The bedroom has yellow walls, and floorsthat Shelley stained, sanded, painted and sanded again to look like a white wash. Furnishings include a king size bed and a 4 x 8-foot mirror. In the adjoining bathroom, gray pebbles line the walls above the shower stall and create a backsplash behind the double sinks and granite countertops.

Shelley likes to make mobiles from shells and beads and “twisted sticks” from hand-sanded twigs she decorates with yarn and beads. She has her own craft room next to the breezeway. “This is my room,” she says. “That’s my son, two grands and three great-grands,” she adds, pointing to pictures on her walls and counters.

The house has two small, separate garages flanking the breezeway and craft room. There’s a storm shelter under one of them and a side porch off that garage that will eventually connect with the wide front porch. Standing on that side porch after a rain, you can barely hear yourself talk over the noise of the frogs and crickets. “They get really loud when it’s (weather) wet,” Shelley says.

Upstairs are his-and-hers seating areas that are bigger than their modest home in Pennsylvania. Hers, at the front end and overlooking the lake, is 15 x 40-feet, while his, measuring 20 x 40-feet, is at the back end. Walkways down each side of the loft connect the ends.

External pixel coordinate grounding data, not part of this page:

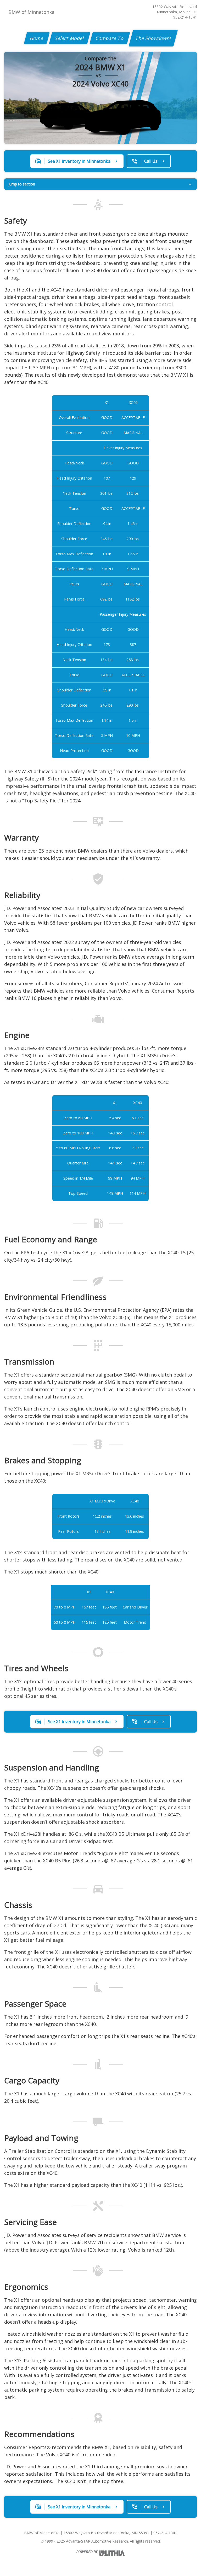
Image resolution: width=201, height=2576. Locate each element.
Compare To (110, 38)
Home (36, 38)
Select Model (69, 38)
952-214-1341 (185, 17)
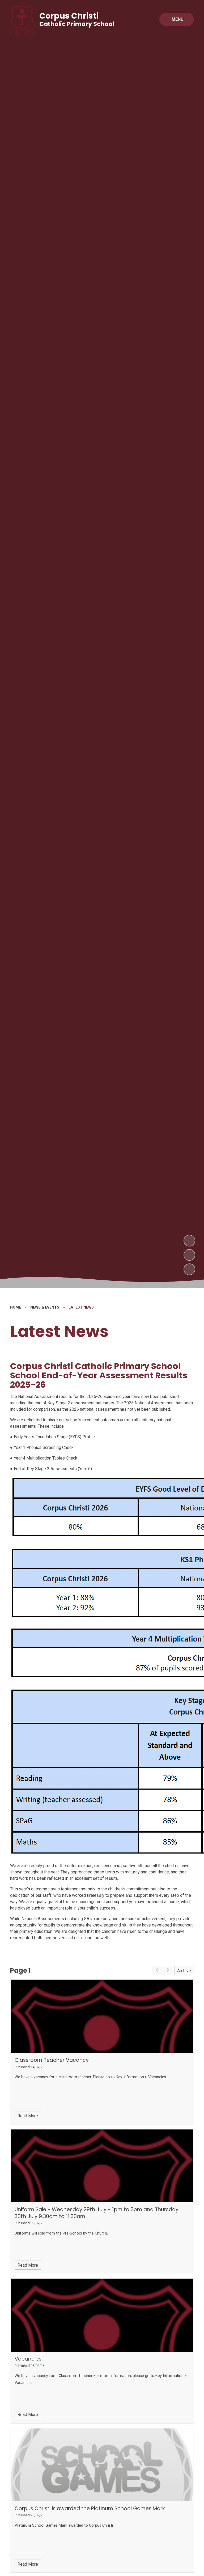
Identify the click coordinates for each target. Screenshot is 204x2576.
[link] (157, 1970)
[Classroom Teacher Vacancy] (102, 2016)
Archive (184, 1970)
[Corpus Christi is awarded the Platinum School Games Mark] (102, 2464)
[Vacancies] (102, 2315)
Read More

Her area features plants and what-nots on wide windowsills and picture windows overlooking the front porch, and two seating areas. One area has chairs and a daybed facing each other, along with a small television.

Shelley has a view of the lake from her side of the loft

The other has a chaise lounge facing the front windows, which are stacked, with the 60 x 60-inch version across the bottom and the 72 x 60-inch on the top. The latter is in a V-shape pointed toward the sky. An old quilt made by Shelley’s great-uncle hangs on the nearest loft rail, and one of Shelley’s twisted sticks rests atop the rail.

The walkways between the his-and-hers spaces display family treasures, such as WWI and WWII paraphernalia from both Shelley and Jeff’s dad and one granddad, including an Army jacket, rifle and two American flags.

At the back end of the loft is Jeff’s area, his “man cave,” as Shelley calls it. One side has large leather couches from their home in Pennsylvania, a bookcase displaying his collection of toy Hess trucks, and oodles of stuffed wildlife, most of which he killed himself. There are deer heads, turkeys, a coyote and a bobcat that was hit by a car on the road next to their house. The couches are on one side of the man-cave, a log futon and matching chair on the other, along with more display cases.

“We brought most of the furniture with us from Pennsylvania,” Shelley says. “A lot is family furniture, like the pedestal table in the dining room and the small, drop-leaf table in the Great Room that was my great-granddad’s.”

The china cabinet near the chimney displays glassware, jewelry, old gloves and other treasures that belonged to her great-grandmother.

All 6,000 square feet are cooled by a seven-ton air conditioner and heated by the fireplace and four mini-splits scattered about the rooms. Shelley admits the master suite is a bit chilly at times, though. She estimates they have about $200,000 to $220,000 wrapped up in materials, while Jeff believes that he probably saved about $300,000 by doing most of the labor himself. Shelley’s favorite feature of the house is its open, airy feeling, while Jeff most enjoys the fireplace.

 In addition to the kitchen island, he has yet to finish the outside of the barndominium. This Spring, he plans to stain the outside walls a dark colonial gray.

So, what will they do when they are finally finished?

 “It’ll probably never be finished,” Jeff says. Shelley just smiles.